O ex-prefeito Ildon Marques de Souza conversou com o presidente municipal do PMDB, Antonio Leite, sobre a sua filiação ao partido para disputar as eleições de 2012. Ildon disse à coluna que, apesar da aquiescência do ministro Edison Lobão e dos senadores José Sarney e João Alberto, ele se sentiu na obrigação de procurar Antonio Leite para lhe comunicar da sua decisão de voltar ao PMDB. O pré-candidato demonstra com isso que não quer que a sua filiação venha de “cima para baixo”, mas também decidida pelo comando municipal. “Não quero atropelar ninguém”, afirmou Ildon.
A cassação do mandato do deputado estadual Hemetério Weba Filho poderá levar Açailândia a ter um representante na Assembleia. É o Dr. Sérgio Vieira (PTB), sétimo suplente da coligação liderada pela governadora Roseana Sarney. Três suplentes já estão exercendo o mandato: Tatá Milhomem (DEM), Magno Bacelar (PV) e Fábio Braga (PMDB). Outros três suplentes são secretários de Estado (Chico Gomes - Secretaria de Desenvolvimento Social), Jura Filho (Secretaria de Turismo) e Alberto Franco (Secretaria de Juventude). Se nenhum quiser deixar o cargo para ocupar a cadeira na AL, assume Dr. Sérgio.
O ex-ministro do Turismo Pedro Novais (PMDB-MA) reassumiu ontem o mandato de deputado federal. Ele deixou o cargo na quarta-feira. Como Gastão Vieira se afastou para assumir o Ministério, o suplente Costa Ferreira continua na Câmara.
Cerca de cinco mil pessoas compareceram ao comício realizado anteontem em Marabá, abrindo oficialmente a campanha plebiscitária pela divisão do Pará. A Frente pró-divisão esperava 60 mil pessoas.
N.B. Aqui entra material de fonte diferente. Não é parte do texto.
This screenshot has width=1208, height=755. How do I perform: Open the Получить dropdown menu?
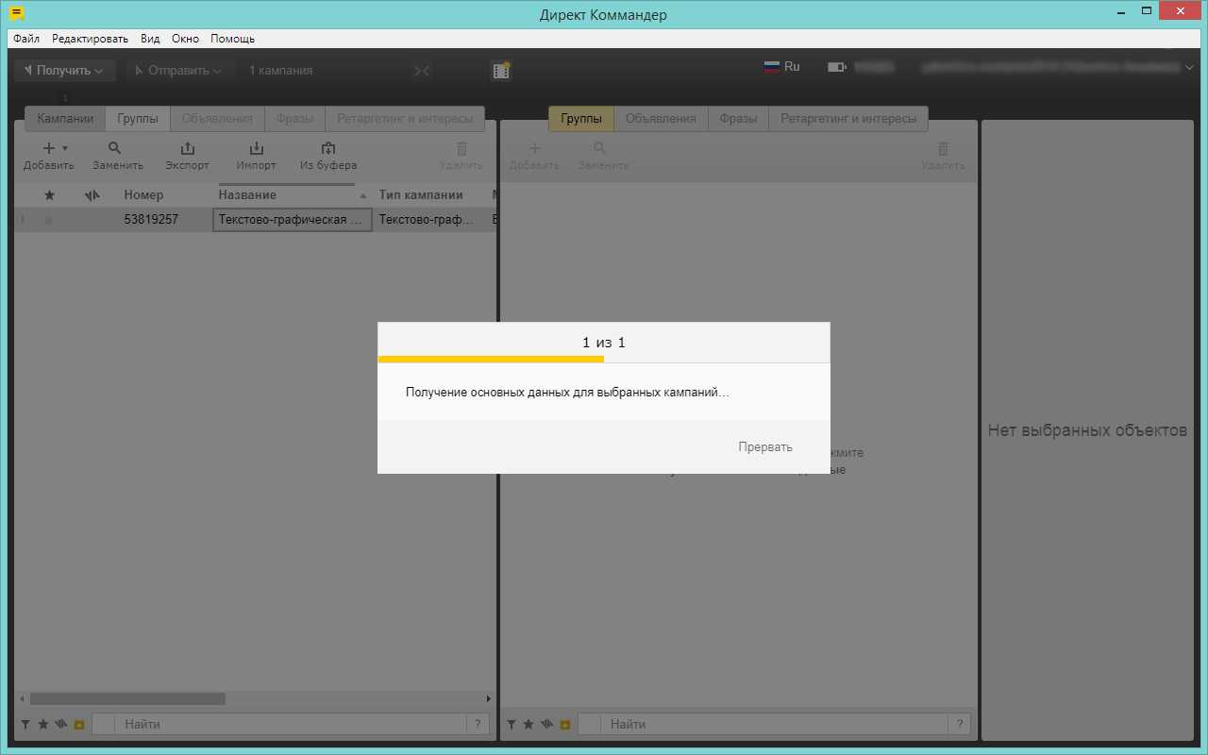coord(64,71)
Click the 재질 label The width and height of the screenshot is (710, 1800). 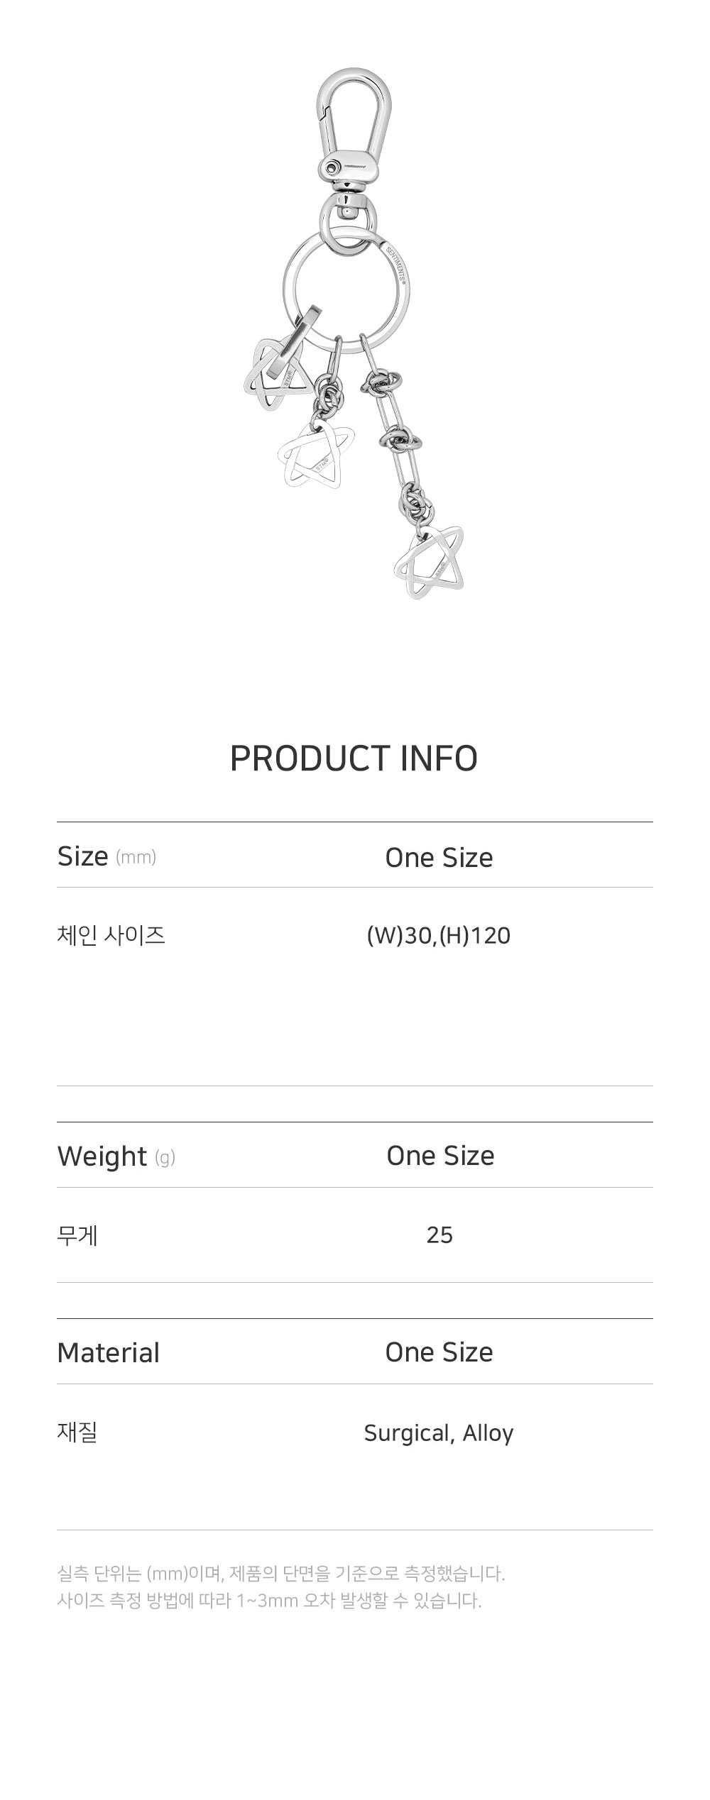tap(77, 1432)

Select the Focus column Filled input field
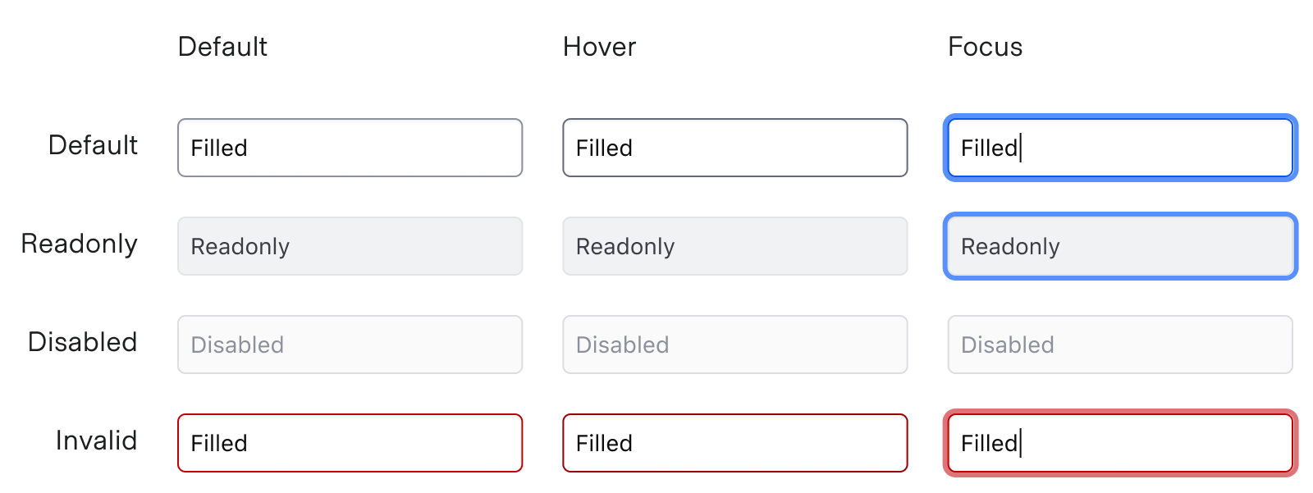click(x=1119, y=148)
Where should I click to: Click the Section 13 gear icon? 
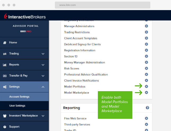tap(146, 56)
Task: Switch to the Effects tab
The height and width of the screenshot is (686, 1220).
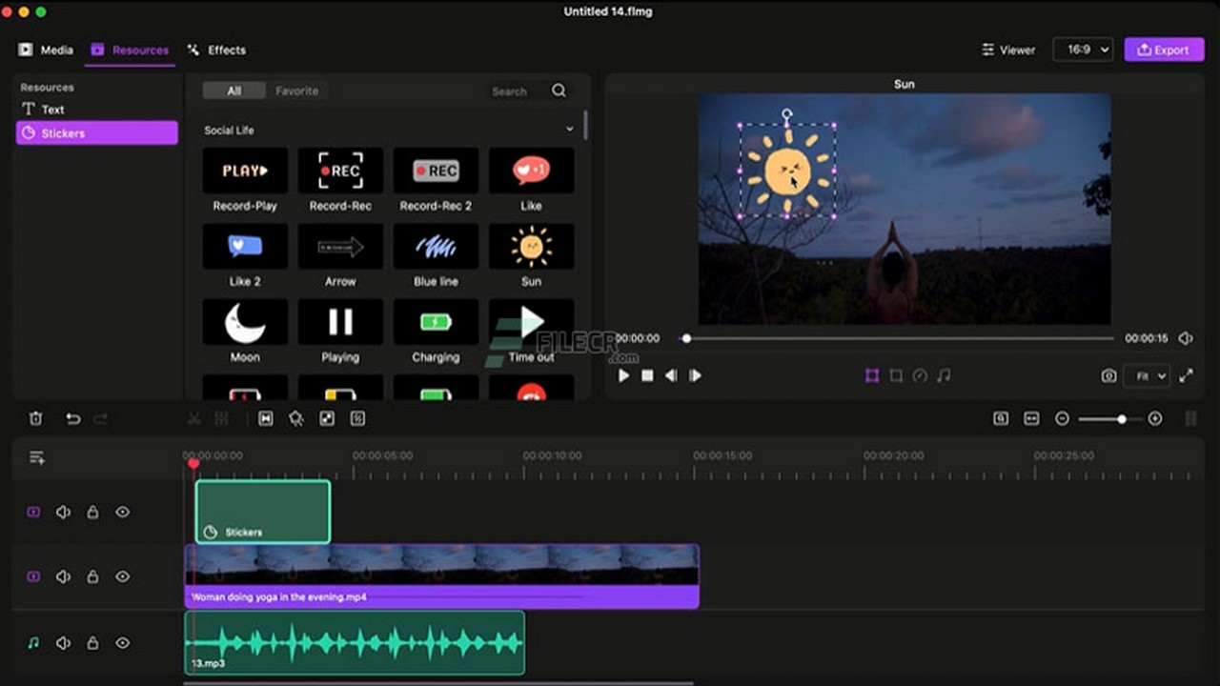Action: pyautogui.click(x=216, y=50)
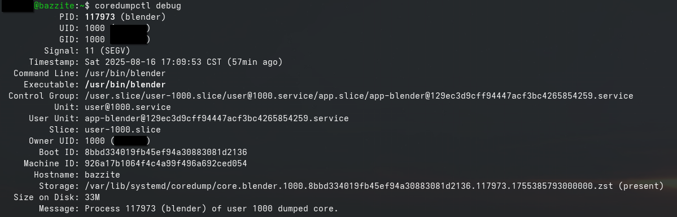
Task: Click the GID value 1000
Action: [95, 39]
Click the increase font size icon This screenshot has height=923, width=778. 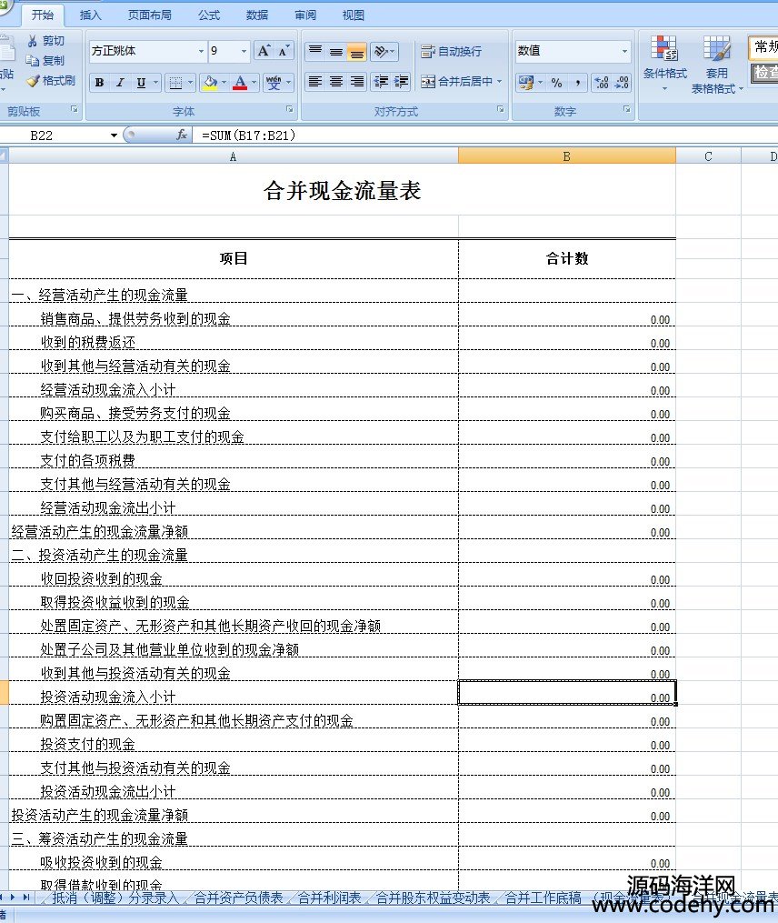click(x=264, y=51)

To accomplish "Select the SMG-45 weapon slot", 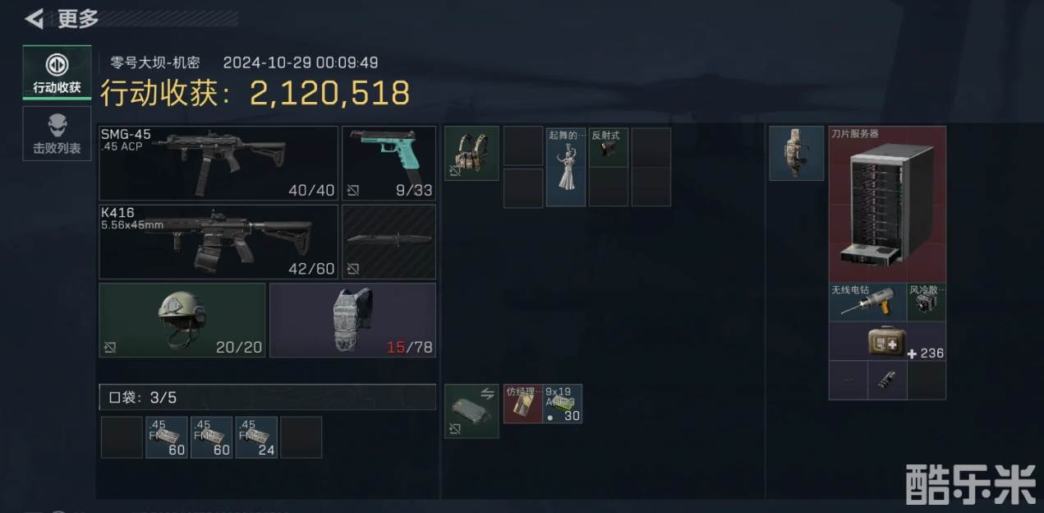I will pyautogui.click(x=218, y=163).
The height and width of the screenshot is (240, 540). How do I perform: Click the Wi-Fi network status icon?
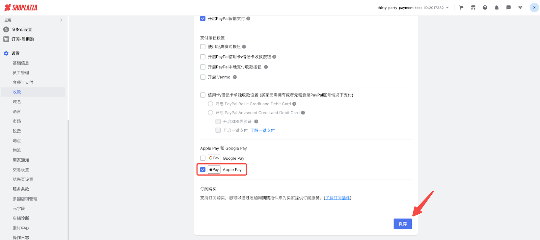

Um vereador de Sobral-CE, Rodolfo Bazílio (PSB), apresentou projeto de lei para criar na cidade um prédio do mesmo modelo do World Trade Center. O prédio abrigaria a sede da Prefeitura e as secretarias do município. - Que a Al Qaeda não fique sabendo, porque o Brasil correria o risco de ter um 11 de Setembro.
O deputado Costa Ferreira (PSC) defendeu projeto que visa permitir a movimentação da Conta Vinculada do FGTS quando o trabalhador permanecer no emprego por mais de cinco anos ininterruptos. Costa Ferreira narrou que o dispositivo constitui mecanismo de ajuda aos trabalhadores que deixaram o emprego e necessitam dos recursos da conta vinculada para garantir sua sobrevivência até ingressar em um novo emprego.
A Câmara vai criar uma subcomissão para fiscalizar se estados e municípios estão cumprindo a lei que fixa o piso salarial dos professores. Um grupo de deputados vai percorrer o país para saber como está a implantação do piso e dos planos de cargos e salários do magistério. Eles vão integrar uma subcomissão, aprovada nessa quarta-feira pela Comissão de Educação e Cultura da Câmara, como explica a presidente do colegiado, deputada Fátima Bezerra, do PT do Rio Grande do Norte.
O Maranhão não perdeu um ministro. Houve apenas uma troca. Saiu Pedro Novais e entrou Gastão Vieira. Isso graças a outro maranhense que, depois de Dilma Rousseff, é quem manda. O poderoso José Sarney emplacou Gastão Vieira quando todos achavam que as denúncias contra Novais haviam tirado a força do senador para indicar o substituto. Sarney é forte. Queiram ou não. Os influentes políticos de outros estados doidos para indicar ministros e o Maranhão com dois Ministérios – Turismo e Minas e Energia. Depois da Era Sarney, será que o Maranhão ainda terá influência na política nacional?
Coriolano Miranda Rocha Filho (foto), passou a comandar a Redação depois de ter passado por praticamente todos os setores do jornal, como paginação, revisão e reportagem na área policial. Coló Filho, como é mais conhecido, saiu para trabalhar em O Estado do Maranhão, mas em 1987 voltou para O PROGRESSO, como correspondente em Açailândia, por quase um ano. Em julho de 1988, assumiu o lugar de Adalberto Franklin, então Editor Chefe.
Em dezembro de 1992, Coló Filho deixa o jornal para ser assessor de Comunicação do prefeito Renato Cortez Moreira. Ocupou o cargo por nove meses, tempo em que Renato passou na prefeitura, e cujo mandato foi interrompido por um assassino que o matou com dois tiros no dia 6 de outubro de 1993, no Mercado Bom Jesus. Em 1999, Coló Filho, que já estava de volta ao jornal como repórter, assumiu pela segunda vez a chefia da Redação, estando até hoje na função.